● EXERCISE: Reproduce exactly, and only, the lines of the material below running from the line bearing "This screenshot has width=584, height=328." through the line bearing "How do I perform: Open". Leave any pictures out.

● EXTRACTED ENTRIES:
--------------------
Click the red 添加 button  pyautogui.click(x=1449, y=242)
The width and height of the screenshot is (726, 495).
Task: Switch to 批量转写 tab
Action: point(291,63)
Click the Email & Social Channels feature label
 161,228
--------------------
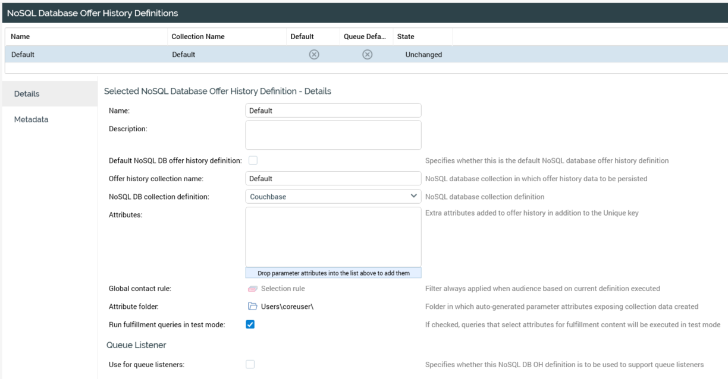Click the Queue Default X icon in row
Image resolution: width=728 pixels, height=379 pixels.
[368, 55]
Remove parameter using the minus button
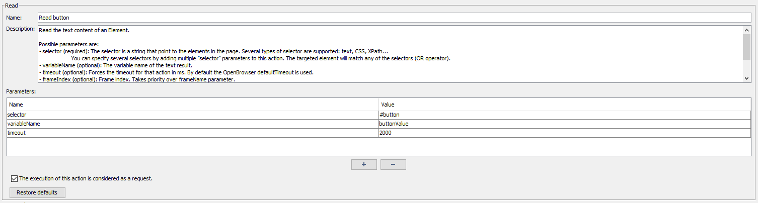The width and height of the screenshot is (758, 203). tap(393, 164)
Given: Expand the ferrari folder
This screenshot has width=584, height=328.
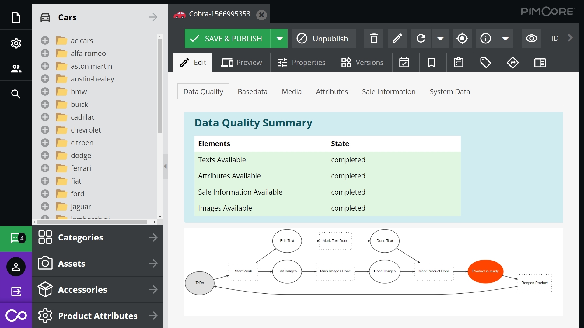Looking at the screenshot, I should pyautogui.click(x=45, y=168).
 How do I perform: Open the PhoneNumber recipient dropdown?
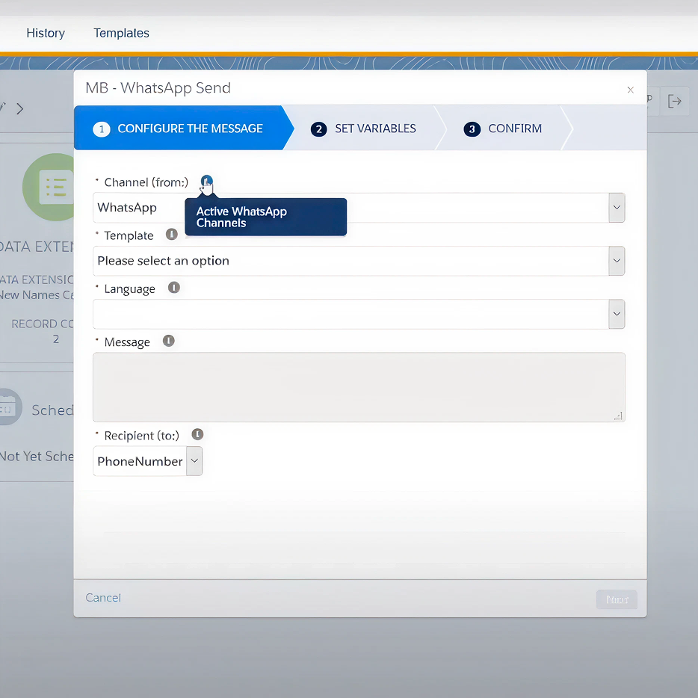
--------------------
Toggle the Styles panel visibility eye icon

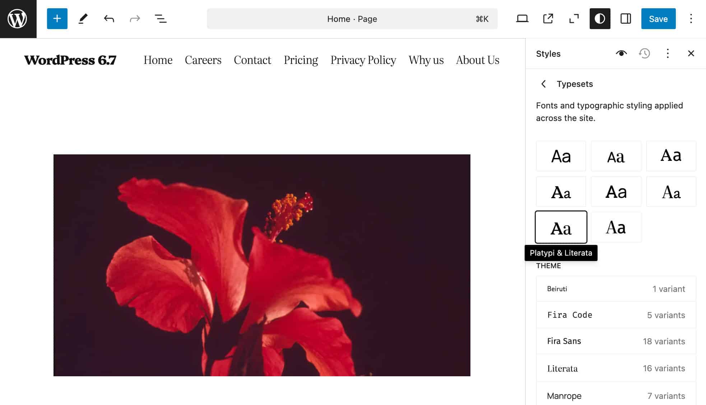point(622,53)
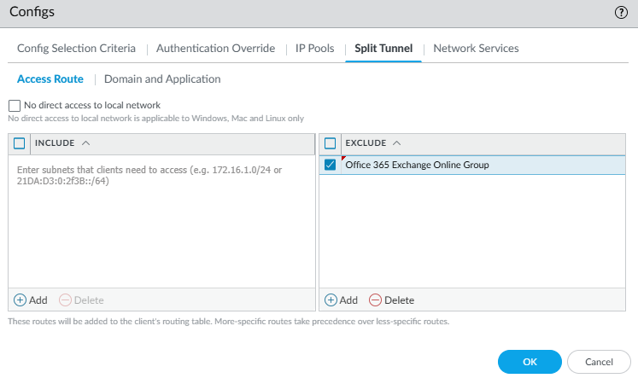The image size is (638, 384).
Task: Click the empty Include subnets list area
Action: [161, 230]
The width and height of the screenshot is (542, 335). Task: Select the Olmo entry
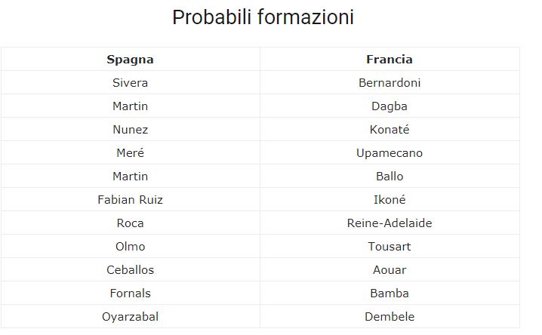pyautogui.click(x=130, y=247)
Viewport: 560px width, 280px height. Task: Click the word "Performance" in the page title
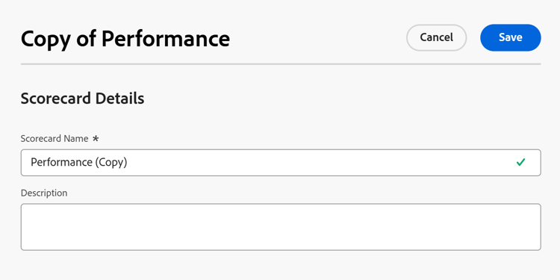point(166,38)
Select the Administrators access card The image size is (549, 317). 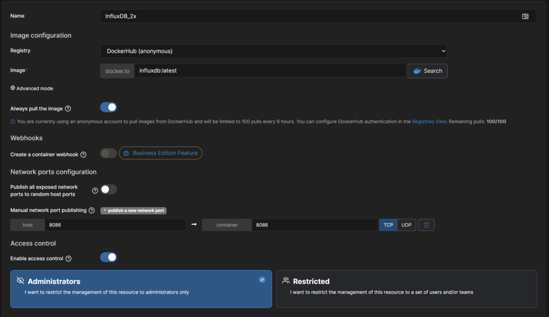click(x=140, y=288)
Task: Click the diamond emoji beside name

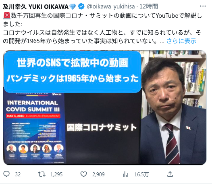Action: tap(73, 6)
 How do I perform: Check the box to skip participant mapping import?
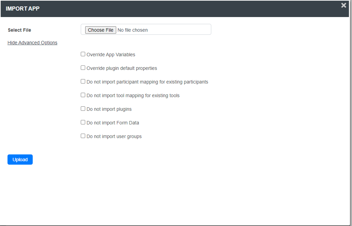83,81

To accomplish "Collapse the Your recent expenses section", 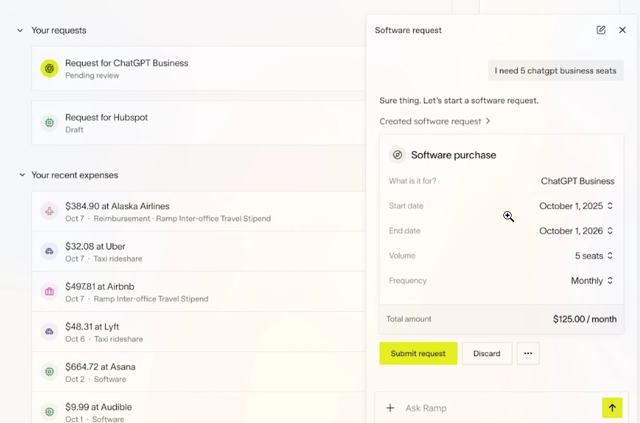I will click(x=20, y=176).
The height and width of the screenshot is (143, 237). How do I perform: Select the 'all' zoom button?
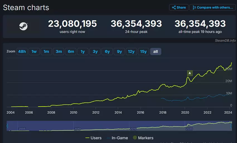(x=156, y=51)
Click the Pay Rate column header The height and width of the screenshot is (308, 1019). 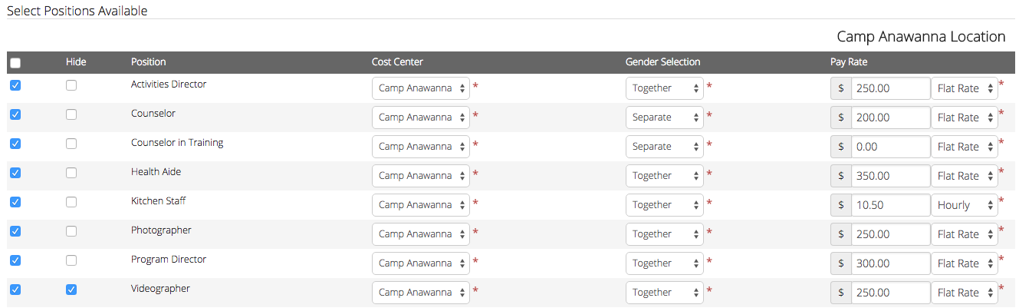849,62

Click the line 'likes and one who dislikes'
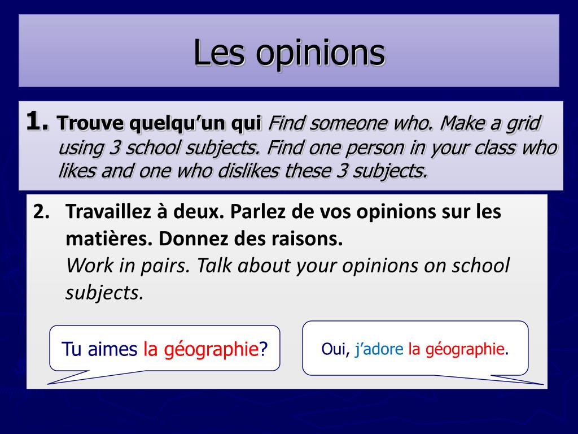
--------------------
● WRITTEN REPLY:
This screenshot has width=584, height=328.
Looking at the screenshot, I should pyautogui.click(x=45, y=168).
 How do I perform: Open the PhoneNumber recipient dropdown?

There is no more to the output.